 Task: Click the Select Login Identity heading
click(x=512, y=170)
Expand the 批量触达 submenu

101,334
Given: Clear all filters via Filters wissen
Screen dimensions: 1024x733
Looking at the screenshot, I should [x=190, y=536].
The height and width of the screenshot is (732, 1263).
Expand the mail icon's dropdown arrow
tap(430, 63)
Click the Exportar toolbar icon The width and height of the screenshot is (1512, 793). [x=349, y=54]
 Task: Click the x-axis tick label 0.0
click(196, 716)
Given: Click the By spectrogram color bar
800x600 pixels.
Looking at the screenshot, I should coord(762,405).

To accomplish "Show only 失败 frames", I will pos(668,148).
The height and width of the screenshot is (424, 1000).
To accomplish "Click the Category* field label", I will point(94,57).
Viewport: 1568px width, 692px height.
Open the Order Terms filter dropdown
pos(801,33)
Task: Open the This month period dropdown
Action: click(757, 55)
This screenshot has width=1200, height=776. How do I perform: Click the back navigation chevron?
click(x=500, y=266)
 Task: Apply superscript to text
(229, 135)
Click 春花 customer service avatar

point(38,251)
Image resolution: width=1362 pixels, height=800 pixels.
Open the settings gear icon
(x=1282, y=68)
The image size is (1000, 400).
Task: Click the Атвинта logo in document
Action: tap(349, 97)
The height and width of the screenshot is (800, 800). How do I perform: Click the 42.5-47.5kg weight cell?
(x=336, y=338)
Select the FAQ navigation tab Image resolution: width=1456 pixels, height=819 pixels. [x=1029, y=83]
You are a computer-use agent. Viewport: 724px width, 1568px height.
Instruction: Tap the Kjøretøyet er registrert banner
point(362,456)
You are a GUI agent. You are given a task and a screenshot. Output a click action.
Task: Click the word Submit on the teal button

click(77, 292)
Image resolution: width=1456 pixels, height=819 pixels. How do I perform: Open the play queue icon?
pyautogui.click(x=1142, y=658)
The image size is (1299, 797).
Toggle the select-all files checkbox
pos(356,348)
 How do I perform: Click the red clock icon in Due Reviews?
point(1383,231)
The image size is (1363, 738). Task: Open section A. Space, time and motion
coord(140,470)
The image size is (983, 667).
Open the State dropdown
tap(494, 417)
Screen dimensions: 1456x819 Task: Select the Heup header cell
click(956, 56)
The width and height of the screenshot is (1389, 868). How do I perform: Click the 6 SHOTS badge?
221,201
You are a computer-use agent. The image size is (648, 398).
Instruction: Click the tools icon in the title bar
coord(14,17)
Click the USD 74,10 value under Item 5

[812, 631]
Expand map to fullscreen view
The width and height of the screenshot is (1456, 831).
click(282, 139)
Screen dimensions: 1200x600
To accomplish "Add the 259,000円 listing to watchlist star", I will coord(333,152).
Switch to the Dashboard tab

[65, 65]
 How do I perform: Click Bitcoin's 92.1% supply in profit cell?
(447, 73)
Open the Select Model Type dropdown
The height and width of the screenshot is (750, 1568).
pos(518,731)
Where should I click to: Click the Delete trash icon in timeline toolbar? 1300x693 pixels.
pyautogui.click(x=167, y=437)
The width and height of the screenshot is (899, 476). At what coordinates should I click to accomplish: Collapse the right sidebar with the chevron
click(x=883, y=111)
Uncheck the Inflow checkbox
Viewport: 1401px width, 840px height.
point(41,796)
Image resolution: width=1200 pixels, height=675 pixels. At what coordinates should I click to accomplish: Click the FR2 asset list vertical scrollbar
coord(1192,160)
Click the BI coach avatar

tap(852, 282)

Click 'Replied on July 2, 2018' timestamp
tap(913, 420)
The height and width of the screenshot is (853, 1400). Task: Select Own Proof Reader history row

------------------------

• [Challenge]:
Rewrite the items from the beginning of the records through the line containing "Select the FAQ", swapping "settings gear icon" for "cog icon" and keeping everything else the same.

• [The completed task]:
 Task: Click the Select Login Identity heading
click(x=512, y=170)
Expand the 批量触达 submenu

101,334
Given: Clear all filters via Filters wissen
Screen dimensions: 1024x733
Looking at the screenshot, I should [x=190, y=536].
The height and width of the screenshot is (732, 1263).
Expand the mail icon's dropdown arrow
tap(430, 63)
Click the Exportar toolbar icon The width and height of the screenshot is (1512, 793). [x=349, y=54]
 Task: Click the x-axis tick label 0.0
click(196, 716)
Given: Click the By spectrogram color bar
800x600 pixels.
Looking at the screenshot, I should coord(762,405).

To accomplish "Show only 失败 frames", I will pos(668,148).
The height and width of the screenshot is (424, 1000).
To accomplish "Click the Category* field label", I will point(94,57).
Viewport: 1568px width, 692px height.
Open the Order Terms filter dropdown
pos(801,33)
Task: Open the This month period dropdown
Action: click(757, 55)
This screenshot has width=1200, height=776. How do I perform: Click the back navigation chevron?
click(x=500, y=266)
 Task: Apply superscript to text
(229, 135)
Click 春花 customer service avatar

point(38,251)
Image resolution: width=1362 pixels, height=800 pixels.
Open the cog icon
(x=1282, y=68)
The image size is (1000, 400).
Task: Click the Атвинта logo in document
Action: tap(349, 97)
The height and width of the screenshot is (800, 800). How do I perform: Click the 42.5-47.5kg weight cell?
(x=336, y=338)
Select the FAQ navigation tab Image resolution: width=1456 pixels, height=819 pixels. [x=1029, y=83]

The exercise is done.